Task instructions: Leaving out all pictures, return exactly the lines from the one that contains "The image size is (856, 575)." through the end of the data below.
⁂
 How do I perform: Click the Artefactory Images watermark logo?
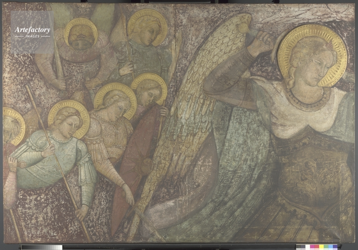32,31
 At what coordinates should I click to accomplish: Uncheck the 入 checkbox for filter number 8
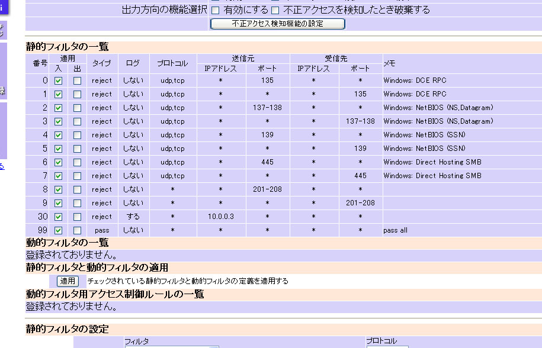point(59,189)
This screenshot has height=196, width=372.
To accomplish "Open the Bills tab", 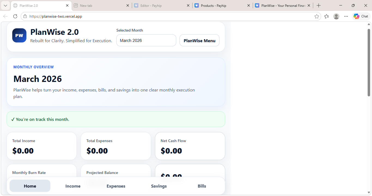I will coord(202,186).
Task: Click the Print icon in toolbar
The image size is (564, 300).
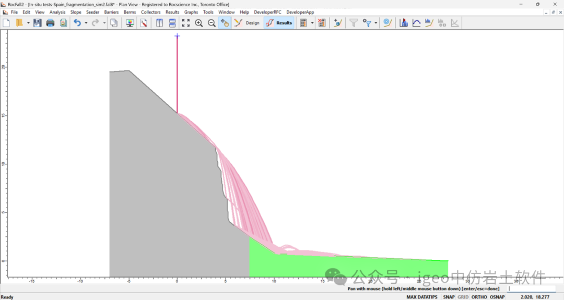Action: tap(50, 23)
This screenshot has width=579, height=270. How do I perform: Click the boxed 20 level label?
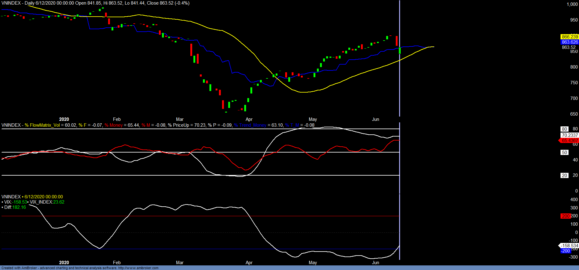click(x=564, y=176)
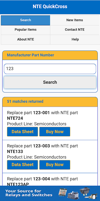Open Data Sheet for NTE724

point(23,132)
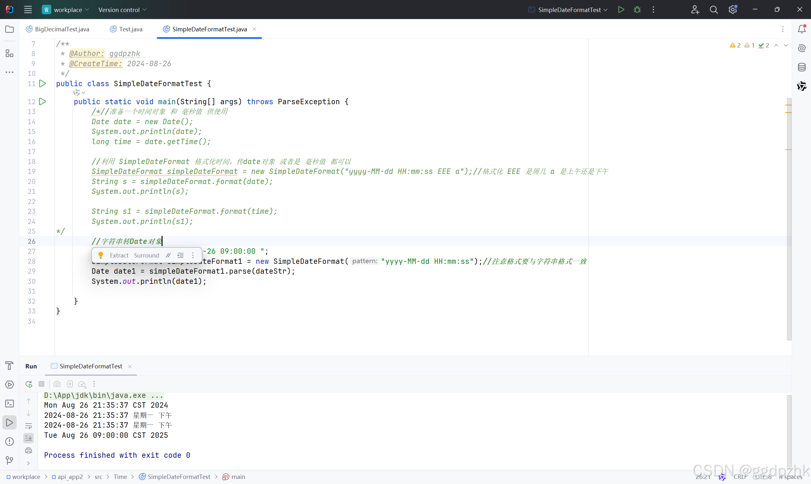Click the Run button to execute code
The width and height of the screenshot is (811, 484).
coord(621,9)
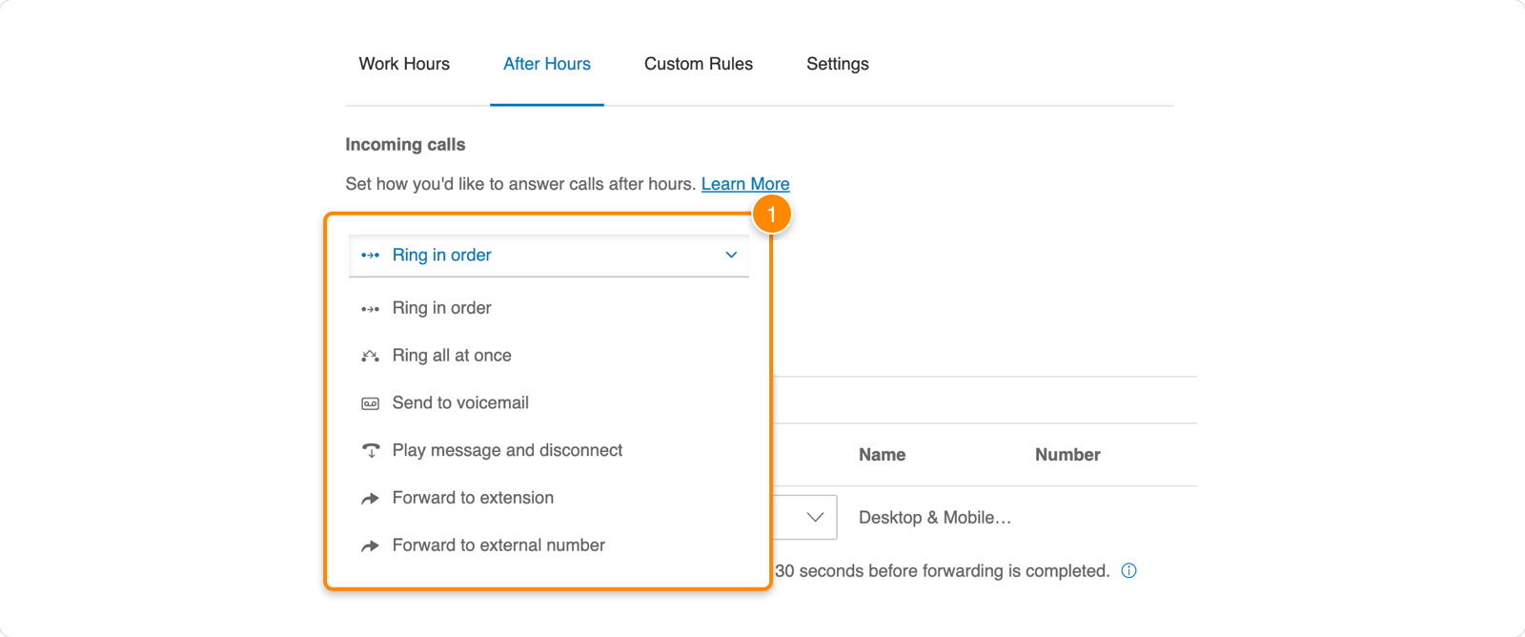Expand the dropdown next to Desktop & Mobile
This screenshot has height=637, width=1525.
tap(815, 517)
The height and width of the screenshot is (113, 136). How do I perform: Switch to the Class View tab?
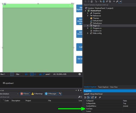(114, 87)
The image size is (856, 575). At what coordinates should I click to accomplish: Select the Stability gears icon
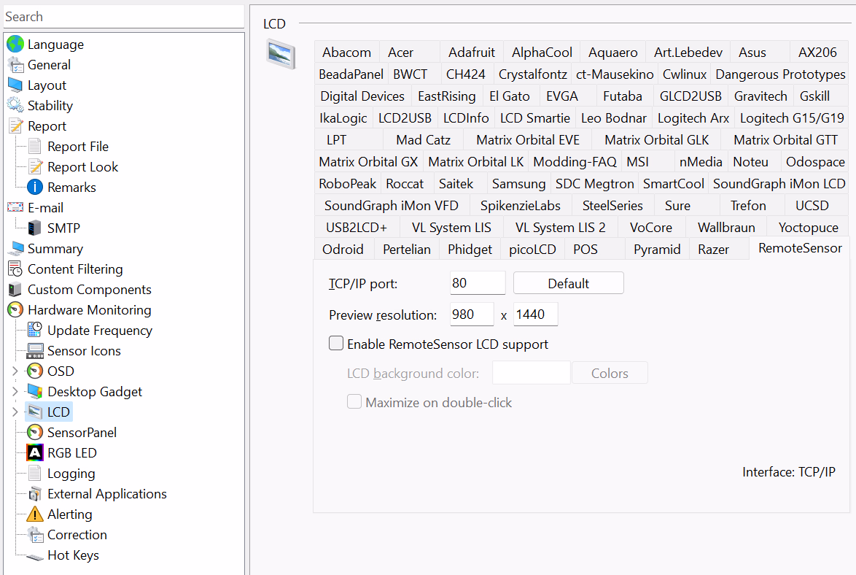[15, 106]
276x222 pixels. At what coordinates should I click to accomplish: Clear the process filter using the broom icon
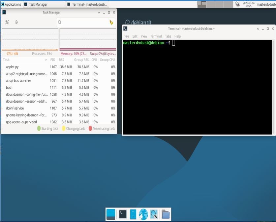[111, 22]
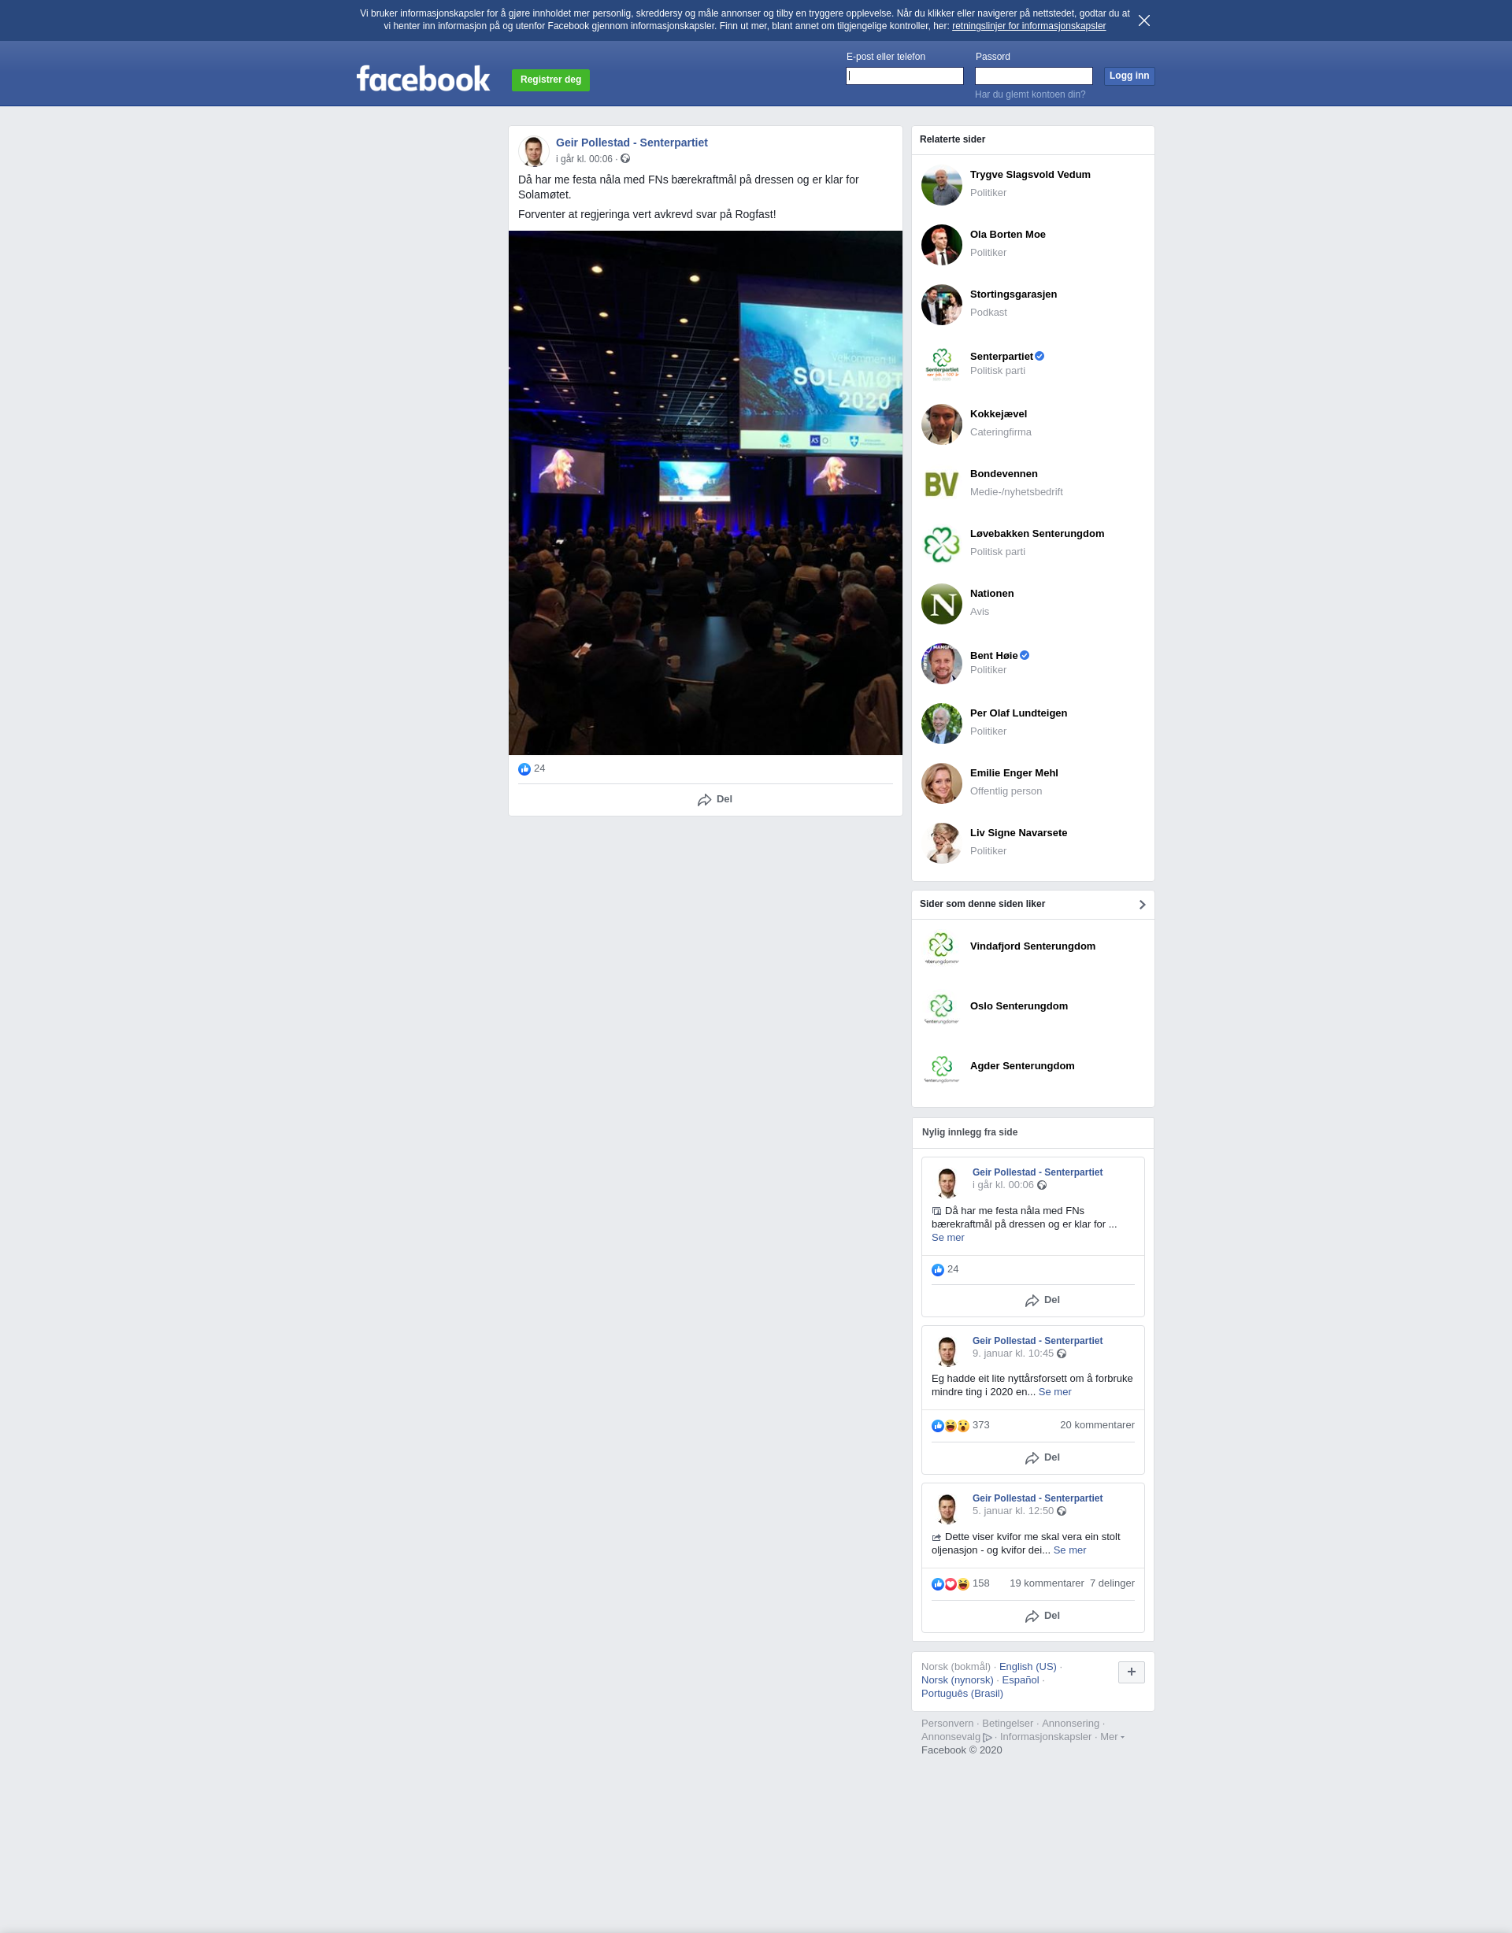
⁂
Final answer:
The image size is (856, 575). At what coordinates should I click to accomplish: Select the Stability gears icon
[15, 106]
276x222 pixels. At what coordinates should I click to accomplish: Clear the process filter using the broom icon
[111, 22]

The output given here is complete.